Amplified Patch-Level Differential Privacy for Free via Random Cropping
Kaan Durmaz, Jan Schuchardt, Sebastian Schmidt, Stephan G\"unnemann

TL;DR
This paper reveals that random cropping in computer vision acts as an additional source of stochasticity in differentially private training, which amplifies privacy guarantees without altering the training process.
Contribution
The authors formalize the privacy amplification effect of random cropping at the patch level and derive tight bounds for DP-SGD, demonstrating improved privacy-utility trade-offs empirically.
Findings
Random cropping probabilistically excludes sensitive content, enhancing privacy.
Patch-level analysis quantifies the amplification effect.

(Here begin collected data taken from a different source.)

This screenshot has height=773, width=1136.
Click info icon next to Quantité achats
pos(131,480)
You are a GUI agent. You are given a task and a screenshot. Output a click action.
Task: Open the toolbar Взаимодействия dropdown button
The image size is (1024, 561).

Empirical results show improved privacy-utility trade-offs across datasets.
Abstract
Random cropping is one of the most common data augmentation techniques in computer vision, yet the role of its inherent randomness in training differentially private machine learning models has thus far gone unexplored. We observe that when sensitive content in an image is spatially localized, such as a face or license plate, random cropping can probabilistically exclude that content from the model's input. This introduces a third source of stochasticity in differentially private training with stochastic gradient descent, in addition to gradient noise and minibatch sampling. This additional randomness amplifies differential privacy without requiring changes to model architecture or training procedure. We formalize this effect by introducing a patch-level neighboring relation for vision data and deriving tight privacy bounds for differentially private stochastic gradient descent (DP-SGD)…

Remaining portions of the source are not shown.